The youngest brother, whose family mongrel dog, Sandy had ventured out onto the thin ice, was in a panic over the thought of his dog drowning as he watched the small tan-colored mutt break through the thin icy covering and plunge into the frigid water.
The dog fought vigorously to survive. With no time to consider the consequences of his action, and thinking only of his drowning pet, the youngster ran towards the struggling canine. The ice cracking beneath his small feet still brings frightening memories to the young lad.
The noise and movement of the ice beneath his feet warned him the floor of frozen water was about to give way under his weight.
Crack, the icy river’s frozen water quickly hauled his small body into the dark, deep and murky liquid.
The weight of the woolen clothes and heavy rubber boots, quickly filled with the water, pulling him down into the black depths of the river. Struggling, unable to breathe, his thoughts of death overshadowing him like a coffin shroud.
Looking up, from beneath the ice, he saw a white halo of light, the hole into which he fell. He sought to push himself toward the light, his breath nearly expended. Instead of reaching the hole, he hit his head on the hard icy surface of the river. No use. He couldn’t find his way back to the hole. He continued to struggle.
After what seemed like an eternity he made one more push toward the ring of light. This time he came up through the hole. He could only gasp for air as he slipped again under the thin layer of ice.
His older brother, who had just turned twelve the month before, came running across the ice. Without concern for his own safety, he jumped into the black hole. Going down under his younger brother’s feet, he pushed him upward. The younger brother grabbed a branch that hung over the bank allowing him to pull himself up onto the shore, his breath coming in short gasps, fear and hope mixed as he climbed onto the bank of the river.
He watched his older brother pull himself from the icy water. The older brother shouted, “C’mon. Run.”
The young brother, tired and cold, weighed down by the wet wool clothing and water-filled boots begged his brother to slow down. “Can’t I rest? I’m tired and cold.”
“No. Keep running, or you will get pneumonia and die. You must keep running.”
“But I’m tired. I need to rest,” the lad pleaded. His brother grabbed his hand and pulled him along as they ran for what seemed like hours.

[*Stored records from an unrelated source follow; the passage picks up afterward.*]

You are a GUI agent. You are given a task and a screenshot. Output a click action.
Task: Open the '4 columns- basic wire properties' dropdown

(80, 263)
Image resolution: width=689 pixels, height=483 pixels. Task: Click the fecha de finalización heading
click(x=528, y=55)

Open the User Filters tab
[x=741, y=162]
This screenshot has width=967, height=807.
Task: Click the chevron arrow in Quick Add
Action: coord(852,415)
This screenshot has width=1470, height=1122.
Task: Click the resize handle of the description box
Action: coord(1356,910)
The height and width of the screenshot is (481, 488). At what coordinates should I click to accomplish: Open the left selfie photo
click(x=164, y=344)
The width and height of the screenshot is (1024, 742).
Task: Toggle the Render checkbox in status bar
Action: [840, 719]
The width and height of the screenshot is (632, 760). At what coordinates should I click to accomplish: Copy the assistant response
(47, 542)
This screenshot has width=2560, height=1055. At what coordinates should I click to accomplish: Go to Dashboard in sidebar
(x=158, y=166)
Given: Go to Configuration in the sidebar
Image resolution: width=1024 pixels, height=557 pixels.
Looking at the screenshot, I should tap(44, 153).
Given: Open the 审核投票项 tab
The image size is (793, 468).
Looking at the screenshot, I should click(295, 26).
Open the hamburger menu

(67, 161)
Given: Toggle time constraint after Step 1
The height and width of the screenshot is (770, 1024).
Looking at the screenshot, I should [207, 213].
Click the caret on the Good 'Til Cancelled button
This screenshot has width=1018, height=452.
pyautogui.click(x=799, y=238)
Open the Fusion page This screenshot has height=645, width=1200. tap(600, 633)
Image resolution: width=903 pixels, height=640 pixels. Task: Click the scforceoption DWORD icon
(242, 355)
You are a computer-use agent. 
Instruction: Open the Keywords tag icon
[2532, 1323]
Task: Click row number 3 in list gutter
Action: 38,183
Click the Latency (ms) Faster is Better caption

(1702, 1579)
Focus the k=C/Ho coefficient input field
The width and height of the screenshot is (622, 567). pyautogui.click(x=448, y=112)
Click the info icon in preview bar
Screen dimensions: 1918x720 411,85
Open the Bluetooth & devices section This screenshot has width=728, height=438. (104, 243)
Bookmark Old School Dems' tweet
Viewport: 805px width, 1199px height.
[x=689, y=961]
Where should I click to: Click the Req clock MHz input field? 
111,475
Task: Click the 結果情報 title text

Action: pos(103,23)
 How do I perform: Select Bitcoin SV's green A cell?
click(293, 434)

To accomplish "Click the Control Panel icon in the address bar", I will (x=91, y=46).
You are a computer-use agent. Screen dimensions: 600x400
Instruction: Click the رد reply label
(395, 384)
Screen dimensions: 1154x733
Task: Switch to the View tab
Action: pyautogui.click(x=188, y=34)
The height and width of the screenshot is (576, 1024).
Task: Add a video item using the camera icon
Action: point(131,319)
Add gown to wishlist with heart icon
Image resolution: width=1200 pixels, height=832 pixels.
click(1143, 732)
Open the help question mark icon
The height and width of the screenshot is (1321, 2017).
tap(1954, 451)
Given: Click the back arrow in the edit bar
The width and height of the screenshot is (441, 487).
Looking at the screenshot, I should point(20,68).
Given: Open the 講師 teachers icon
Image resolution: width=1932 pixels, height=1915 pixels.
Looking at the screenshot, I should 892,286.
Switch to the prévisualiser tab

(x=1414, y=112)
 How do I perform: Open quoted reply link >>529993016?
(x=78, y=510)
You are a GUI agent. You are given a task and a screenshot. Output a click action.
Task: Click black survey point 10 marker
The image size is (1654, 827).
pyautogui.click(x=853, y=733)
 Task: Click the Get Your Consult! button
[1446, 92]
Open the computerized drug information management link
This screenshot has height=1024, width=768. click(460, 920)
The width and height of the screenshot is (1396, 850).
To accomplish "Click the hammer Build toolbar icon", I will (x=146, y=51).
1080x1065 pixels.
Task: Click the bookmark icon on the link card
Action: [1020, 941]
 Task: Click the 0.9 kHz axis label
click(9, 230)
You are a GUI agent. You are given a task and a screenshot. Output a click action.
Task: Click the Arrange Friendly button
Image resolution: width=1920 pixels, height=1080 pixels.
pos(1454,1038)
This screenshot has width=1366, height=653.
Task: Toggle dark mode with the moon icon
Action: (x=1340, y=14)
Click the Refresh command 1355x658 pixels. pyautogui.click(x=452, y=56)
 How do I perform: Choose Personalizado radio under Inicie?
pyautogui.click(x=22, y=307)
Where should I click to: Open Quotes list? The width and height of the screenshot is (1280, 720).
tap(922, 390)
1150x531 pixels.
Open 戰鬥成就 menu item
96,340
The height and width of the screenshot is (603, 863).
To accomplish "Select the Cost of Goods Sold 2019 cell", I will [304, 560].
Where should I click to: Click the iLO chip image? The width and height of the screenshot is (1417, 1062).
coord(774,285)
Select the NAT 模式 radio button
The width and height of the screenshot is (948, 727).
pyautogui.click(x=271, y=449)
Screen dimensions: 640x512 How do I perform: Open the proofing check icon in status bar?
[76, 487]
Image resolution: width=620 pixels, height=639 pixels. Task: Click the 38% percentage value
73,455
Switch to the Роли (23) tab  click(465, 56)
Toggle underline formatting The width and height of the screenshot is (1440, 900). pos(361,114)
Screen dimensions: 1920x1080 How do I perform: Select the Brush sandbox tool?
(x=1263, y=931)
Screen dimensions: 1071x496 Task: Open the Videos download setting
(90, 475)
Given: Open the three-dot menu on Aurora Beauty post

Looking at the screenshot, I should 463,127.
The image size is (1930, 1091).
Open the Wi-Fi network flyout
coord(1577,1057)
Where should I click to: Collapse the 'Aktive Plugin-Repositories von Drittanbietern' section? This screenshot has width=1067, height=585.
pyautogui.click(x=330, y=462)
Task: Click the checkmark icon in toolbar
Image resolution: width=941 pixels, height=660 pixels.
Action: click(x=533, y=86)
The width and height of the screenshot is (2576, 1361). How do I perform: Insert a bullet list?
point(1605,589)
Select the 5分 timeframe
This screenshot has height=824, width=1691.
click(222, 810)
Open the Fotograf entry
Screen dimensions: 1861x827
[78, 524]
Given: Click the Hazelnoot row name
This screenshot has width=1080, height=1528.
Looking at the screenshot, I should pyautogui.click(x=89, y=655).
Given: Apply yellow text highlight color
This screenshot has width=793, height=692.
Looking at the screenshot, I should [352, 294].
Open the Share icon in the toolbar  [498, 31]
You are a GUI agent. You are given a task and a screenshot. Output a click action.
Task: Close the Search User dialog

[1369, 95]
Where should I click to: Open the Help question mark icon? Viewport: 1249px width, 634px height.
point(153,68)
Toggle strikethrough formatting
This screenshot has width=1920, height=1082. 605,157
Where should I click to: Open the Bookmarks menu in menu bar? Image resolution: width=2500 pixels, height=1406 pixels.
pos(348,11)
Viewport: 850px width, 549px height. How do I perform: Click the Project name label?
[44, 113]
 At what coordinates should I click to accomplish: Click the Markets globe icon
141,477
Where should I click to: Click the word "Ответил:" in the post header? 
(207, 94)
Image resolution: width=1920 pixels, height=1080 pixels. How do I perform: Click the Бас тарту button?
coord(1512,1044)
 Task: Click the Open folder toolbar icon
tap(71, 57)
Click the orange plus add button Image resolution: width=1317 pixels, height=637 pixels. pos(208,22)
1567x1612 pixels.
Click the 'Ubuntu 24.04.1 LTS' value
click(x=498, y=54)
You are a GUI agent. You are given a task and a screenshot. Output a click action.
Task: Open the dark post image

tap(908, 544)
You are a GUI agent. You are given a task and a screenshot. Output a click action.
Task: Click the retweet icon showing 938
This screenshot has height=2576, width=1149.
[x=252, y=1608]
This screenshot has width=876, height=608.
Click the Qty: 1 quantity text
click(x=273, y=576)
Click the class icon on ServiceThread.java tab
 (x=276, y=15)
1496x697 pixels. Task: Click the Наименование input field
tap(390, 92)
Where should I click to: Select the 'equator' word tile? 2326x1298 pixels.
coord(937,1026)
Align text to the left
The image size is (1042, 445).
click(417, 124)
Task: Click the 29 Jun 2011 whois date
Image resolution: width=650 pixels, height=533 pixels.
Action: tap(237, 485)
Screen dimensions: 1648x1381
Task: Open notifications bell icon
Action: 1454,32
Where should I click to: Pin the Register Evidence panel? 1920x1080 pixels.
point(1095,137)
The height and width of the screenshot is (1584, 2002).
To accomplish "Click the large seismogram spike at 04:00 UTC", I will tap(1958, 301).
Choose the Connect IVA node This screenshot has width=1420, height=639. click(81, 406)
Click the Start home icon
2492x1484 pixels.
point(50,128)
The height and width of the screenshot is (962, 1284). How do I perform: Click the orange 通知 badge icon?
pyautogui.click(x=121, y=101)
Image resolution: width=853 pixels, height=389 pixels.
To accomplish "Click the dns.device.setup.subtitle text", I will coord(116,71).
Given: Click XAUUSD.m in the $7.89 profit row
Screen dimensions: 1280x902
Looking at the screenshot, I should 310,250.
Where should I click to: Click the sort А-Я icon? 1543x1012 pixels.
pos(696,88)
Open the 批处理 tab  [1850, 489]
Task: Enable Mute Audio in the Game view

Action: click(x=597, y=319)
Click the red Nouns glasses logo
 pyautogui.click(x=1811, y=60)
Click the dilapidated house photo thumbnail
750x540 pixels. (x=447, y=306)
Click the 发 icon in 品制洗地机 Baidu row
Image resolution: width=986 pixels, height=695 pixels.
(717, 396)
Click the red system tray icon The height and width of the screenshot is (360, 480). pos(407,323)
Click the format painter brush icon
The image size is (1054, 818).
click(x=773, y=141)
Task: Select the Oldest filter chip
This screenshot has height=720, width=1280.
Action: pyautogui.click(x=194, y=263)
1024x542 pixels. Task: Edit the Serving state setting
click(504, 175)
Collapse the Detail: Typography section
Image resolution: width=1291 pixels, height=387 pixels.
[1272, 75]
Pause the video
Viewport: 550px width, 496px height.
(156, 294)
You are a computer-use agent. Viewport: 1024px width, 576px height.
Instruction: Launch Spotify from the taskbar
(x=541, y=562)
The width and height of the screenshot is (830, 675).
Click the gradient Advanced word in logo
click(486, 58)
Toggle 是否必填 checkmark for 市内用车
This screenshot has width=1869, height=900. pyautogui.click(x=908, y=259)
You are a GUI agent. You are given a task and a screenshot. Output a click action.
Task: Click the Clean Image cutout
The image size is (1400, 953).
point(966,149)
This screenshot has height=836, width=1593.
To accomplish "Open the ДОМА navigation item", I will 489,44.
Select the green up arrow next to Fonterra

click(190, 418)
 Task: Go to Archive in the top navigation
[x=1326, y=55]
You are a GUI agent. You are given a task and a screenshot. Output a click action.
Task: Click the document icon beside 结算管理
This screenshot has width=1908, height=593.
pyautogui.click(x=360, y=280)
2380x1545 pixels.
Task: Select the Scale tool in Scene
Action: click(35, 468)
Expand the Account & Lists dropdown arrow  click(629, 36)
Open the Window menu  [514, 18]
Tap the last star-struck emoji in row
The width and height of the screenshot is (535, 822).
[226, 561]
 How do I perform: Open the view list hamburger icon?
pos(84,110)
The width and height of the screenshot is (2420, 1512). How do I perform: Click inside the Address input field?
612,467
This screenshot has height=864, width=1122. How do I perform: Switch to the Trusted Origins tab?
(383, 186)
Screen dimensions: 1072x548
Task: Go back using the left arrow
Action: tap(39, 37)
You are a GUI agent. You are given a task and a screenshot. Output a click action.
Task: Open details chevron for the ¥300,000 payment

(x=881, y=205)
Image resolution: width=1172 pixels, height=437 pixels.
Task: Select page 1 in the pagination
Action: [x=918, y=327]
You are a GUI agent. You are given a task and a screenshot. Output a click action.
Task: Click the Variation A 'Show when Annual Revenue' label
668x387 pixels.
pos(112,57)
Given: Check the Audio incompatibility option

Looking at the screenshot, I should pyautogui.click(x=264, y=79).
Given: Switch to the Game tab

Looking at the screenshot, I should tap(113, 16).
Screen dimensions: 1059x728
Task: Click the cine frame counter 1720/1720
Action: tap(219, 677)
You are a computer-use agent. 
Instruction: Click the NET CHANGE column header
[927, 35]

Finally, they reached the home of a friend on the opposite side of the river, and about a mile down from their residence.
After they reached the home of their school chum, and the older brother was sure his little brother was safe, he headed home on foot to tell their mother, they were all right.
All seemed well at last. However, the father, not knowing his sons were safe ran down to the river, where he experienced his first heart attack. He stood staring at the yellow and blue plastic harmonica he had given the older brother only days before the incident. It was now floating, bobbing up and down in the icy open water hole.
It is said, when you are drowning, your life flashes before you. This youth had not had that much life. It would have been a short viewing. He was only ten years old. Even so, what life he did have did not come to an end that cold, frosty afternoon. What did happen to him was a miracle, a divine intervention of God that gave that young man a will to survive. The one who fell into the icy waters of the Stroudwater River did survive that ordeal, but the near-tragic results of that day will always be in his memory. The circle of light where his body plunged into the icy water, the sensation of trying to get through that hole only to hit his head on solid ice, is a dreadful vision he will never forget.
The young man almost died that day in December of 1948, but by the Grace of God, he survived. This writer is that young man, and I pray to God, I never forget who it was that saved me that day. The true hero of this story is Jesus Christ. And, to Him, I owe my love and trust.